State legislators across the country are getting "lobbied" hard by big capital to vote for budgets that decimate social spending and weaken laws protecting organized labor. Despite demonstrations of 100,000 and more, the Wisconsin House and Senate violated state law and voted to rescind certain union bargaining rights last week. Ohio unions have been stripped of certain powers as well. Indiana, Idaho and New Jersey could fall within days or weeks. Citizens of Wisconsin have learned the hard way that asking nicely in 2011 has become inconsequential.

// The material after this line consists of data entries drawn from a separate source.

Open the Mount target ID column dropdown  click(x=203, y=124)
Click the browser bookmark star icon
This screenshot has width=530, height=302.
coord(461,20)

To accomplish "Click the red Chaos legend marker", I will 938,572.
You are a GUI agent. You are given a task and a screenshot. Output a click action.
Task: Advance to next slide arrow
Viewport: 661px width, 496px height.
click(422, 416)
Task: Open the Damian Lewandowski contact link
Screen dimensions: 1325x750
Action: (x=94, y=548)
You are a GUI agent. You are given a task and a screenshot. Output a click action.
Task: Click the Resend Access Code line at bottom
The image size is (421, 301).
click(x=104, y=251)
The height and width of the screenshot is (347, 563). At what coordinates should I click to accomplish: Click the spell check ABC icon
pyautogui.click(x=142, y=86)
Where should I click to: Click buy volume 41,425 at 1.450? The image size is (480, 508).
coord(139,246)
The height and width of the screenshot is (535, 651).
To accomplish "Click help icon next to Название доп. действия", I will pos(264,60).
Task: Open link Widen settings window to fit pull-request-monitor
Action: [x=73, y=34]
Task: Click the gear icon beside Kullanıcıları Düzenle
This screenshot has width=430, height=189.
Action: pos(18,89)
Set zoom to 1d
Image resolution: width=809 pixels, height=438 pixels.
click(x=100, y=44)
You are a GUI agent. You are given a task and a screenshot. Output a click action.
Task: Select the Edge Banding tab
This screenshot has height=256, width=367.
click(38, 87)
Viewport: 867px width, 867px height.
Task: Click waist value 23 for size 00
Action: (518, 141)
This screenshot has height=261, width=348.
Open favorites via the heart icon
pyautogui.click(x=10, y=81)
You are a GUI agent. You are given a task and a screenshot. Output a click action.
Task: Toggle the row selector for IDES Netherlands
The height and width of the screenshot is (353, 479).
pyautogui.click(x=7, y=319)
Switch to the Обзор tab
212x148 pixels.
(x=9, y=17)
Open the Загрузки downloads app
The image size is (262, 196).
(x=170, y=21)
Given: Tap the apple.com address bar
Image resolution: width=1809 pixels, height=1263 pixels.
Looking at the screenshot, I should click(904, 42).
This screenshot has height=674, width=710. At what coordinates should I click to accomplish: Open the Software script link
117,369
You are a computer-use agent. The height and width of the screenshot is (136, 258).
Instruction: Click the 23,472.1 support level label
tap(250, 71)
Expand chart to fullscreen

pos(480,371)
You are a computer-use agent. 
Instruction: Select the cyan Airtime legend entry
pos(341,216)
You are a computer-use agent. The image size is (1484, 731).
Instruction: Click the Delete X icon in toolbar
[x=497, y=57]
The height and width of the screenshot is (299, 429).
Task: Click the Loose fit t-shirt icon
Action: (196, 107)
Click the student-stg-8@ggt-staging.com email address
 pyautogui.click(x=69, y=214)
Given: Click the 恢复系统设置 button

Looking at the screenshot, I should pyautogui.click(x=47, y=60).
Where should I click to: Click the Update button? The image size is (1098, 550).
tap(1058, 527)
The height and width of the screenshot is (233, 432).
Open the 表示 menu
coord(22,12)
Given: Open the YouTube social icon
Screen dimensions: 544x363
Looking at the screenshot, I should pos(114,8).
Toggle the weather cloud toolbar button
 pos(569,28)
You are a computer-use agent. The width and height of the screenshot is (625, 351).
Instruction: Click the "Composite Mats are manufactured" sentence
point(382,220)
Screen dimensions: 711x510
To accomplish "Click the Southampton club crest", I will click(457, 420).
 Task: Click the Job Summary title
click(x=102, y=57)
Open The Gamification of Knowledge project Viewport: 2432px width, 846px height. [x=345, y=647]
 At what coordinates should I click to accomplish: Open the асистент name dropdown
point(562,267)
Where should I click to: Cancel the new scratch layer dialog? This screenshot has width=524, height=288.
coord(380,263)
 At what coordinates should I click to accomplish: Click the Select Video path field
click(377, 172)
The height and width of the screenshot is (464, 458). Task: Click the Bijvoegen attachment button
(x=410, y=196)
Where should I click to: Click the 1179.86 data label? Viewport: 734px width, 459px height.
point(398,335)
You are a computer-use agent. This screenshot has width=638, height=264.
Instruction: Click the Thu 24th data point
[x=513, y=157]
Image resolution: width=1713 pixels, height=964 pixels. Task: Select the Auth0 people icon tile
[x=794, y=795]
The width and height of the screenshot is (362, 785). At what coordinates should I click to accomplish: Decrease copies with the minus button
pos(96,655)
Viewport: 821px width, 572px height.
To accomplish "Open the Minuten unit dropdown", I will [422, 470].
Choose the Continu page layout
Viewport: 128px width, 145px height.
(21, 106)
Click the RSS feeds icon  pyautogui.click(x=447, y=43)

On Feb. 21, the Wisconsin South Central Federation of Labor passed a resolution calling for preparations in case a statewide general strike was necessary to try to staunch the war on labor, on law, and on civil liberties that has accompanied union busting since construction was halted on the Tower of Babylon.
But the bankruptcy legislation, snaking through the US Senate reveals a slightly uglier side of the strategy.
Lobbying generally means providing members of a given legislature campaign donations at strategic moments, often around the time industry lawyers hand proposed legislation to a representative or congressman that they ask to sponsor or vote for. Since a supreme court ruling of a year ago eliminated any significant limits on corporate "donations" to legislators, it may be time to change the US motto from E Pluribus Unum (Latin for "Out of many, one"), to E Pluribus Bagman.
Bankruptcy, as it was applied by federal courts in Michigan to General Motors a short time ago, allowed the auto maker to break its wage and hour agreement with the United Auto Workers Union, and allowed GM to stick billions in employee pension contributions it was managing into their own purposes.
The function of the Newt Bankruptcy bill, would be to allow state governors to threaten their less easily corrupted legislators with a declaration of bankruptcy, in exchange for the legislators votes for an austerity budget.
US state attorneys general won't say whether bankruptcy will eliminate all collective bargaining and allow seizure of pension funds, but the harsh nature of bankruptcy laws at very least implies that protecting the middle class has been transformed from a constitutional issue to a political issue in the current climate.